In guter Athmosphäre fliegen die Gedanken.

Denn tatsächlich sind viele der bunt gemischten Jungen und Mädchen des Jugendforums besonders an den Formen politischer Teilhabe interessiert. Egal ob sie im lustigen Ringelpulli, im szenigen Sternchenshirt, im Nadelstreifensakko oder mit undefiniertfarbigen Allerwelts-Sweatshirt zur heutigen Versammlung gekommen sind, die Realschüler, Gymnasiasten und Studenten eint der Wunsch, Einfluss zu nehmen auf Entscheidungsprozesse. Sie selbst benennen ihre Motivation: „Weil es Spaß macht und totalen Sinn“, „Ich möchte in politische Arbeit hineinschauen“, „Ich möchte der herrschenden Lethargie etwas entgegensetzen“, „Wir wollen den Erwachsenen sagen: Wir sind noch da!“
Es liegt einiges im Argen in Chemnitz, in den Augen der Mädchen und Jungen des Jugendforums. Attraktive Jugendclubs gibt es nicht. Gute Konzerte gehen in der Regel in die benachbarten und besser aufgestellten Städte Dresden und Leipzig. Selbst die Innenstadtfeste, die den Jugendlichen gefallen haben, wurden kurzerhand verboten, weil Anwohner sich über eine zu große Lautstärke beschwert hatten. Zumindest dieses Verbot ist aber inzwischen wieder aufgehoben.

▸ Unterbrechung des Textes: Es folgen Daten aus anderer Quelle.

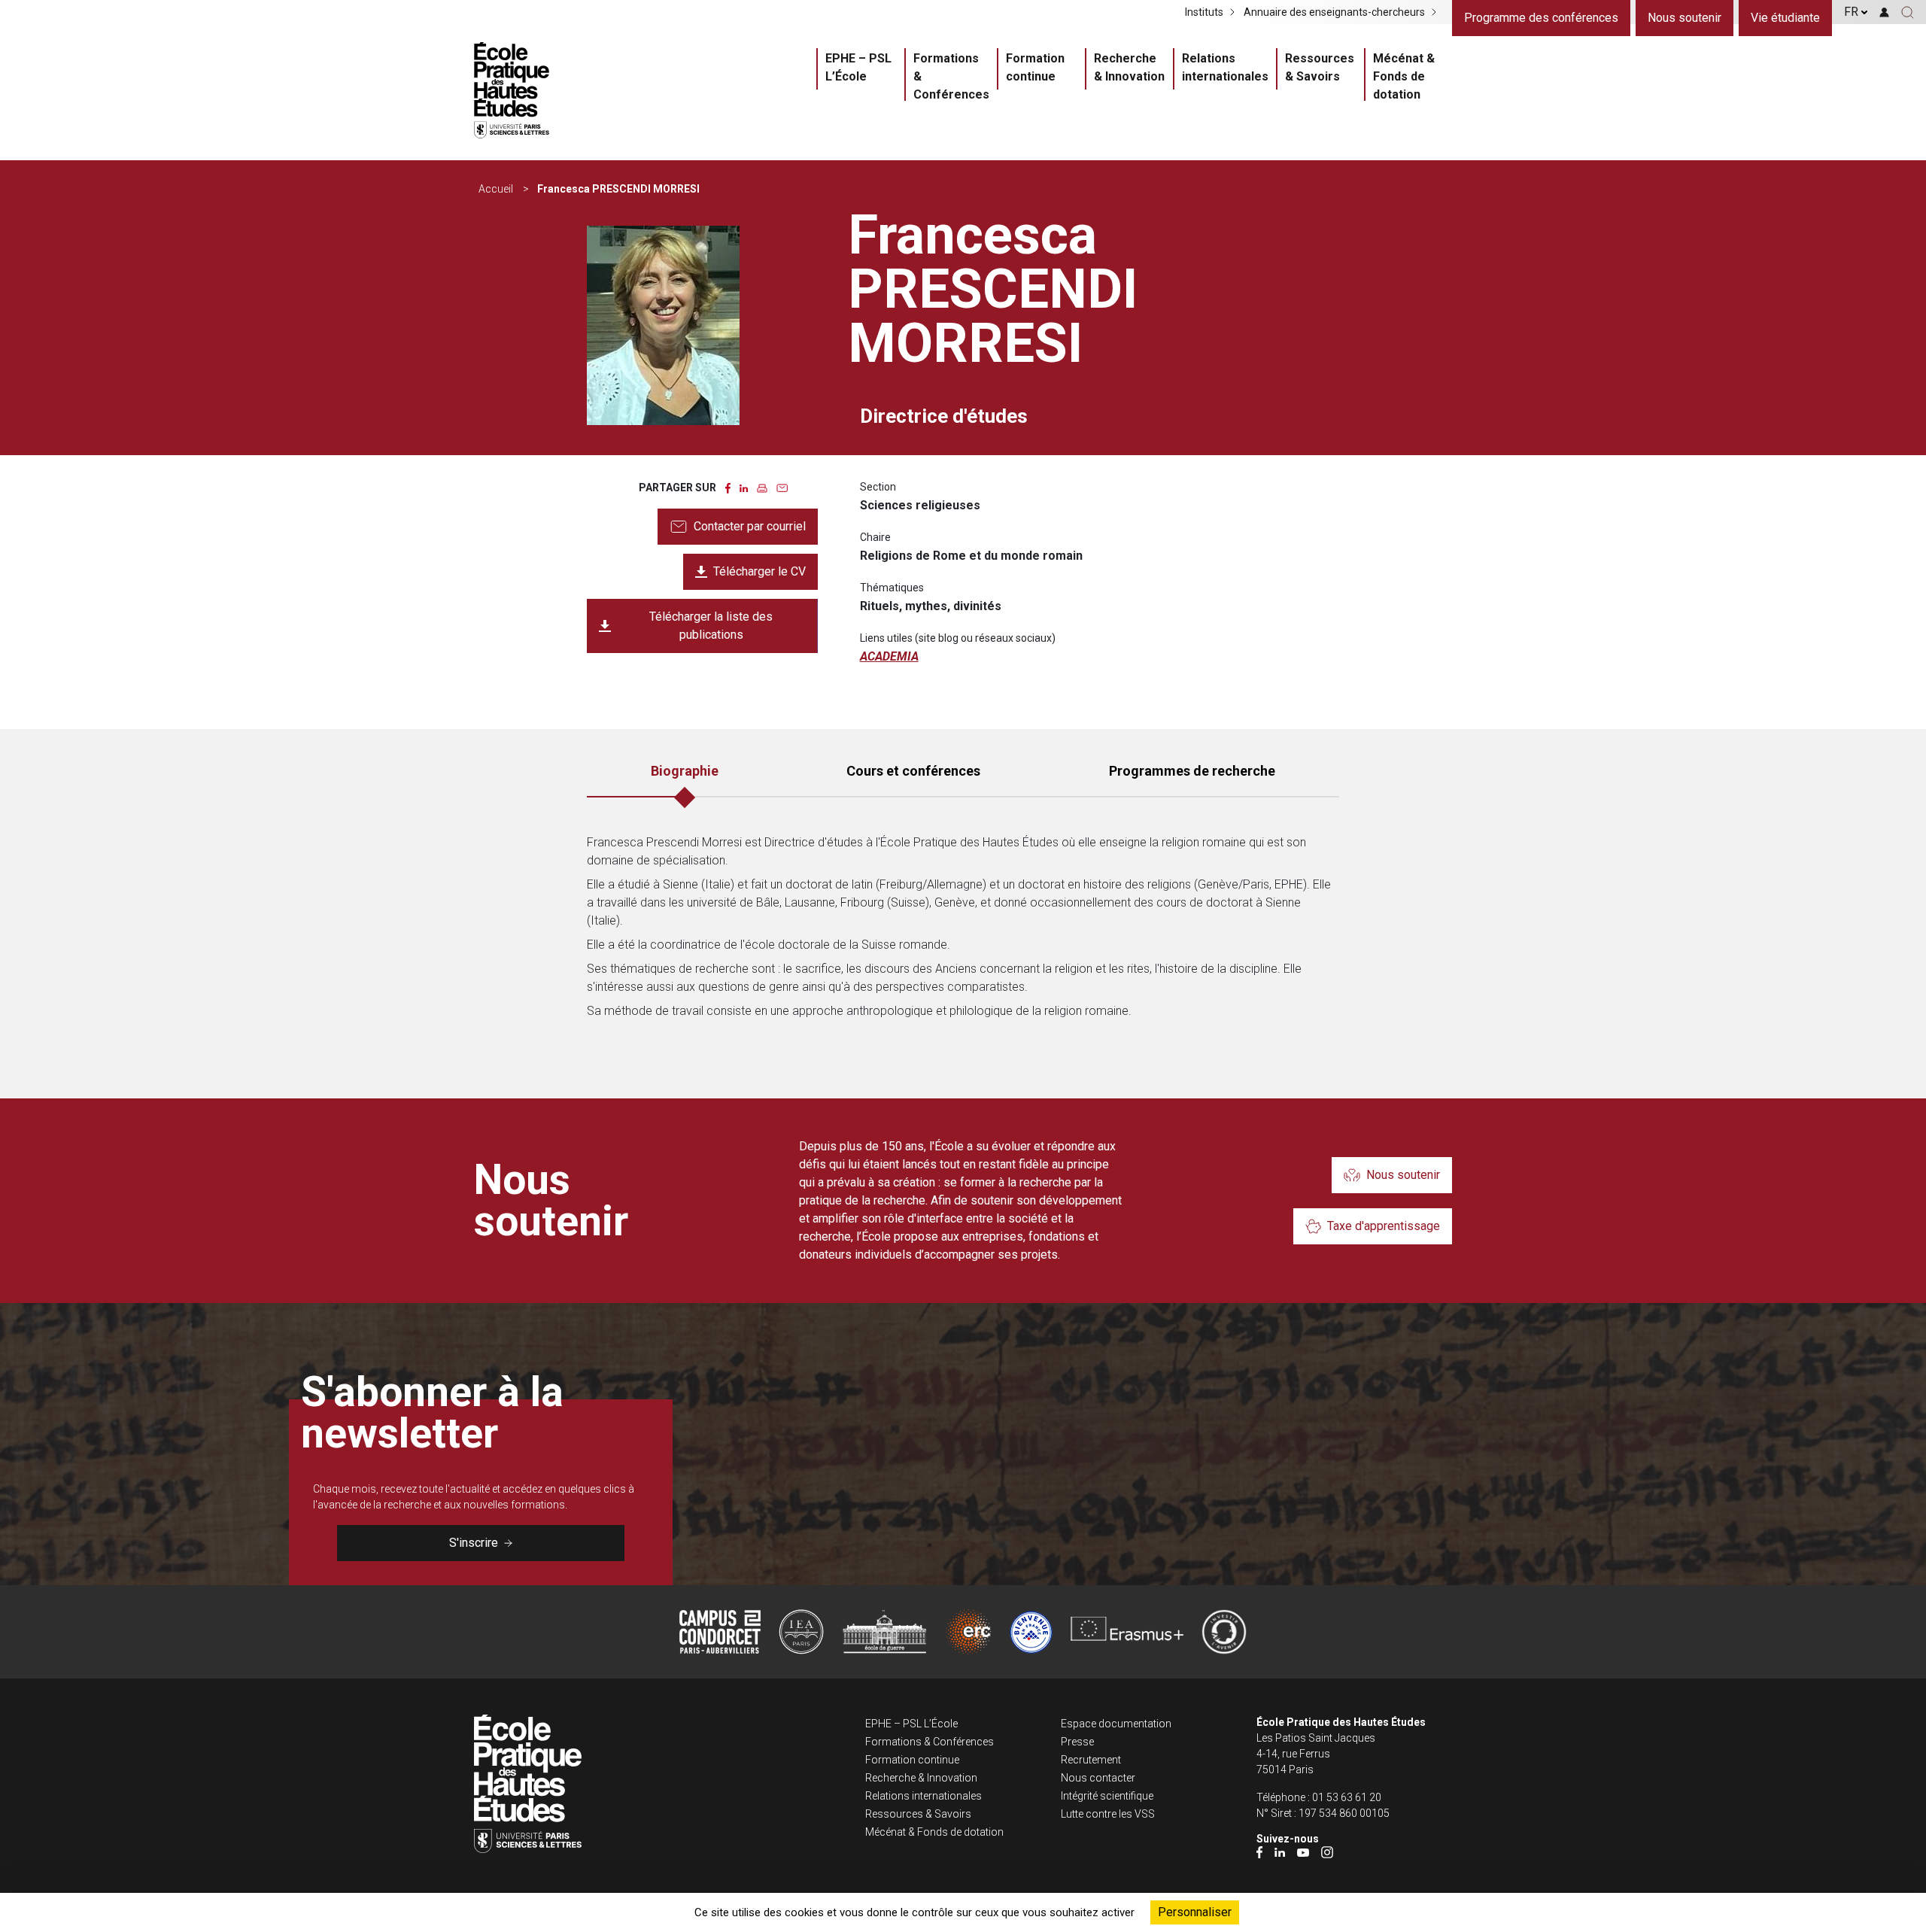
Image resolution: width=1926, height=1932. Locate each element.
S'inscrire (473, 1543)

Und dann sind da noch die Nazis. „Extremst viele“ gibt es in der Stadt, erzählt ein 21-Jähriger, „beim Fußball brüllen sie: ‚Juden Dynamo!’ oder ‚Macht Euch fort, Ihr Juden!’! „In manchen Straßenzügen“, ergänzt sein Sitznachbar, „kommen Dir nur noch Jugendliche in Thor Steinar-Klamotten entgegen, das ist echt erschreckend.“ Auch mit rechtsextremer Gewalt haben schon viele Erfahrungen gemacht, wurden mit Steinen beworfen oder kennen Freunde, die Schläge kassierten, nur weil sie etwas längere Haare tragen oder einfach zur falschen Zeit am falschen Ort waren. Die meisten Klassenkameraden reagieren auf die Situation, in dem sie weggehen – oder gar nicht. „Wenn ich Kommilitonen erzähle, was wir im Jugendforum machen, hören die gar nicht zu oder winken ab, obwohl die selbst gar nichts über Demokratie wissen“, erzählt eine Studentin.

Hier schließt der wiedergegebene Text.